[Goal of the exercise] An identical copy of the records below is the expected result.

[Given data]
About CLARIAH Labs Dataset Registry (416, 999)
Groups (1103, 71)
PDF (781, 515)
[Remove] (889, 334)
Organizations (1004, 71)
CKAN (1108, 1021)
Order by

[Solution to this problem]
About CLARIAH Labs Dataset Registry (416, 999)
Groups (1103, 71)
PDF (781, 515)
[Remove] (889, 334)
Organizations (1004, 71)
CKAN (1108, 1021)
Order by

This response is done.